THE FAMILY of China’s premier Wen Jiabao has rejected reports in the New York Times that Mr Wen’s relatives capitalised on his powerful position to amass secretly assets worth more than €2 billion.
“The so-called ‘hidden riches’ of Wen Jiabao’s family members in the New York Times’s report does not exist” (sic), ran the statement by Bai Tao of the Junhe law office and Wang Weidong of the Grandall law firm in Beijing.
Such a response is unprecedented, but the New York Times report came at a tense time in Beijing.
The Communist Party is due to hold its 18th congress on November 8th, during which it will begin a once-in-a-decade change of leadership in which Mr Wen is expected to hand over the premier role to Li Keqiang.
“We will continue to make clarifications regarding untrue reports by The New York Times, and reserve the right to hold it legally responsible,” the lawyers said.
The statement was broadcast on Hong Kong TV and published in the South China Morning Post and Sing Tao Daily.
Following Friday’s report, the New York Times’s websites in both English and Chinese were blocked in China, and searches for the New York Times as well as the names of Mr Wen’s children and wife were blocked on Weibo, China’s main Twitter-like microblog service.
The report said the family had accumulated most of its wealth since Mr Wen was appointed vice-premier in 1998.
The lawyers’ statement singled out the reference in the report to Mr Wen’s 90-year-old mother Yang Zhiyun, denying she had ever held a $120 million investment in Ping An Insurance.
“The mother of Wen Jiabao, except receiving salary/pension according to the regulation, has never had any income or property,” it said.

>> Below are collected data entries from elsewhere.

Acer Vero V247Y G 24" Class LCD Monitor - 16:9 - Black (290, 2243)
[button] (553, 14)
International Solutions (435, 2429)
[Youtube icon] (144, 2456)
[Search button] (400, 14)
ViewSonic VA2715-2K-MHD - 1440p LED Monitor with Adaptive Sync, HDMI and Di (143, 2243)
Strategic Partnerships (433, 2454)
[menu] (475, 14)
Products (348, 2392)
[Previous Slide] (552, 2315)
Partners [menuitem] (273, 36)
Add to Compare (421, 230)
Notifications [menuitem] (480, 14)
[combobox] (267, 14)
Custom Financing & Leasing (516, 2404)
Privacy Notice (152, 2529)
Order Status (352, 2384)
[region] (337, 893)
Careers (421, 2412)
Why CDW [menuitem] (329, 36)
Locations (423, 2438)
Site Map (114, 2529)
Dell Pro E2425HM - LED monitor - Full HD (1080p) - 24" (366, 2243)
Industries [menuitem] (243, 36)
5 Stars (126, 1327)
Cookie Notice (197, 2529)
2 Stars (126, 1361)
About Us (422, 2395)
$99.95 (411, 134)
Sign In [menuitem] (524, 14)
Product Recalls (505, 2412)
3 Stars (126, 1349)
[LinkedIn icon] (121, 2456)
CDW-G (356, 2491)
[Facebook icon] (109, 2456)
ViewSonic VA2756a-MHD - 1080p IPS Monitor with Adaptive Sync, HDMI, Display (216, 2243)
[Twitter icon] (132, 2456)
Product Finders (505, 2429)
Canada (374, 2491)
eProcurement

Mr Wen had never played any role in the business activities of his family members, the lawyers said, and had never allowed the business interests of his family to influence his policy-making.
“Other relatives of Wen Jiabao and the ‘friends’ and ‘colleagues’ of those relatives are responsible for all their own business activities,” the attorneys wrote.
The New York Times has been careful to avoid alleging that Mr Wen was involved personally in illegal activity.
It said there was no evidence he had personally intervened to help family members’ investments.
China is deeply sensitive about reports on its leaders, particularly when it comes to anything to do with their personal wealth or that of their families and associates.
Mr Wen is fiercely protective of his image as “Grandad Wen”, a paternal figure concerned with the best interests of the poor and dispossessed.
The timing of the report, so soon before he is due to step down, is likely to have caused serious dismay among the leadership.
A report by the Bloomberg news agency on the family of future leader Xi Jinping in June, which similarly made no direct connections between him and his relatives’ wealth, has seen Bloomberg blocked since.